Rayes stepped down from the role in February to help former Quebec premier Jean Charest’s leadership campaign, during which Rayes publicly criticized Poilievre, saying he was sowing division within the party and among Canadians writ large.

Charest ended up placing a distant second in Saturday’s leadership vote.

Poilievre didn’t hold back when asked about Rayes’s departure during a brief news conference in which the new Conservative leader accused Prime Minister Justin Trudeau of not doing enough to help Canadians struggling with record inflation rates.

“He’s decided not to fight Justin Trudeau’s inflation,” Poilievre said in French.

“We are working to fight the inflationary deficits and taxes imposed by Justin Trudeau. The citizens in Mr. Rayes’s riding agree: They voted for me in the leadership race. And I believe that all Conservatives that remain in the caucus agree.”

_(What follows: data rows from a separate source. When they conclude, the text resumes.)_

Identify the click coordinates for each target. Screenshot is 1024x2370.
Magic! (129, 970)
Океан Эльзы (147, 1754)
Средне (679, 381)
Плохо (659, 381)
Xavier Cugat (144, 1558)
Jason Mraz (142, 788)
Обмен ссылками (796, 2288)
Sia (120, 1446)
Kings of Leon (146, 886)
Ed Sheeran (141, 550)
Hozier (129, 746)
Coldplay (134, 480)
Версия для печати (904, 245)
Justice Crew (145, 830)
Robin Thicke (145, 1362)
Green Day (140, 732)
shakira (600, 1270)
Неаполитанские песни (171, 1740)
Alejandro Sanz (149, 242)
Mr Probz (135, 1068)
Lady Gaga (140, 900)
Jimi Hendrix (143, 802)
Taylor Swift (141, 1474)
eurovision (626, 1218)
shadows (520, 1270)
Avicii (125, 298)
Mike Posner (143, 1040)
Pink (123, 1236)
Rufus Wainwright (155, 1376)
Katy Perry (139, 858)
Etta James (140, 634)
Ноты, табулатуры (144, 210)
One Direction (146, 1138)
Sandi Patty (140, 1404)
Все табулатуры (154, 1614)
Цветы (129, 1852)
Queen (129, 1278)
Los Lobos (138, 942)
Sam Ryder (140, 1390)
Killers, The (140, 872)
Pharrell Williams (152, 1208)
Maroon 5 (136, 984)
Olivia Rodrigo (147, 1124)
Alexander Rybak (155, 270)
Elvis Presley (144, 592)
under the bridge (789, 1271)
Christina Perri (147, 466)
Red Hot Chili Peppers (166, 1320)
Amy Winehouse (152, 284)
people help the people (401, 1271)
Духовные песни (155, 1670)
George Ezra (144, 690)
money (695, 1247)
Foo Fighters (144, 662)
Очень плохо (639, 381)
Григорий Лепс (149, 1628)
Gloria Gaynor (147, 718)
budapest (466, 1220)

Poilievre on Monday met with the party’s Quebec MPs, the majority of whom had backed Charest, before attending his first national caucus meeting. Rayes was not in attendance.

Later that evening, Poilievre tried reaching Rayes by phone but he was not available to answer, according to a spokesperson from Rayes’s office.

Fifty-three per cent of the 663 leadership ballots cast by Conservative members in Richmond-Arthabaska were for Poilievre, according to the party’s official results, as compared to 42 per cent for Charest.

Even as Rayes was announcing his departure from the Tories, Poilievre was continuing to put his stamp on the party by naming long-time Alberta MP Tim Uppal and Melissa Lantsman, a first-term MP from the Greater Toronto Area, as deputy leaders.

Former Conservative leader Andrew Scheer has also been tapped to serve as Opposition House leader, making him Poilievre’s chief lieutenant in the House of Commons, which is scheduled to return to normal sittings next week following the summer break.

All three were vocal supporters of Poilievre during the leadership campaign.